Supplied records:
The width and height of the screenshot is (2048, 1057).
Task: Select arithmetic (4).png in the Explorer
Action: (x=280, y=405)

...

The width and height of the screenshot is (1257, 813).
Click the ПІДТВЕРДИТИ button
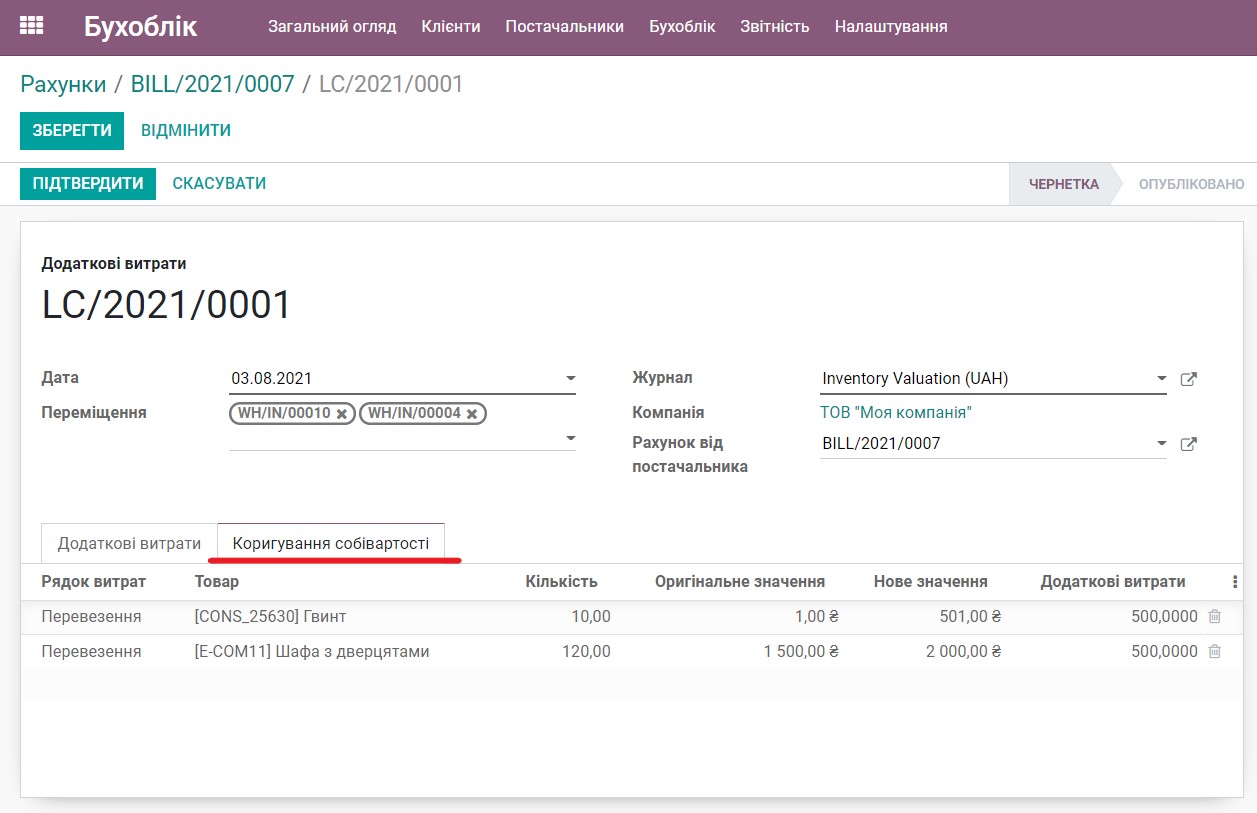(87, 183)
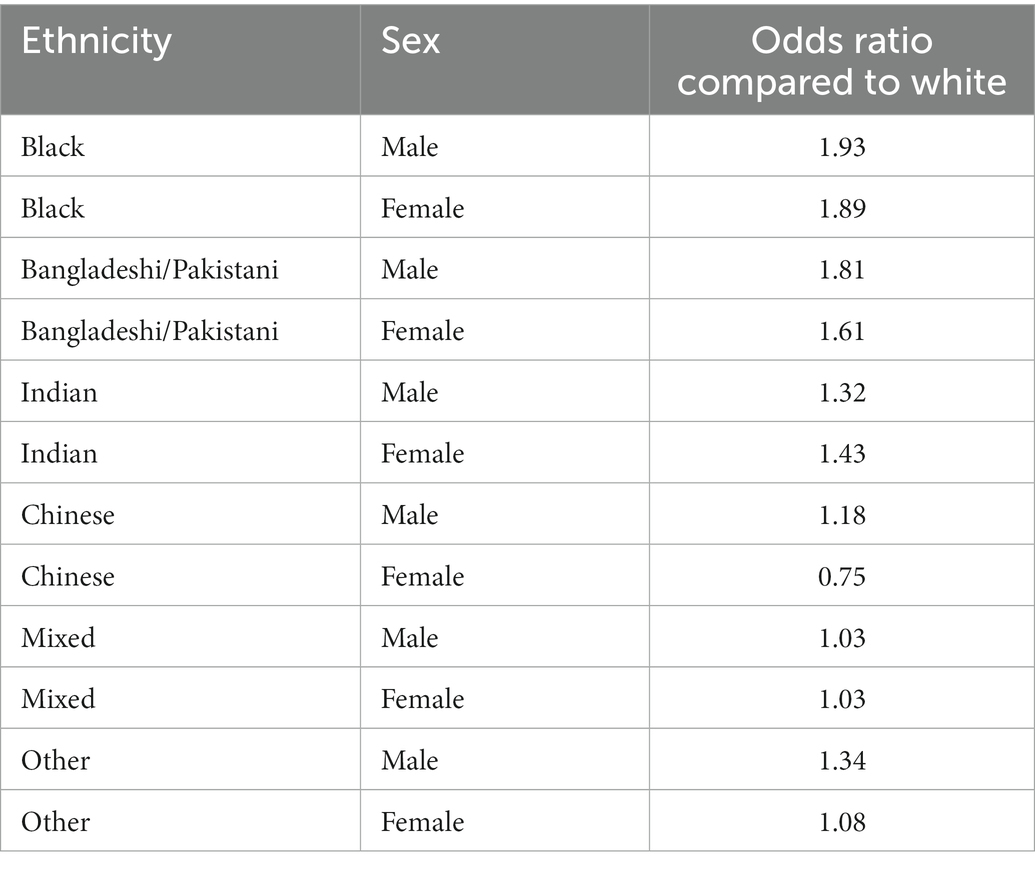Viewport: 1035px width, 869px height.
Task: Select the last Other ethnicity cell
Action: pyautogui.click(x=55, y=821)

Given task:
Copy out the records word for word, starting at the line that contains "The width and height of the screenshot is (2048, 1057)." and ending at the line that contains "Action: (x=280, y=405)", including both of those lines.

Exercise solution:
The width and height of the screenshot is (2048, 1057).
Task: Select arithmetic (4).png in the Explorer
Action: (x=280, y=405)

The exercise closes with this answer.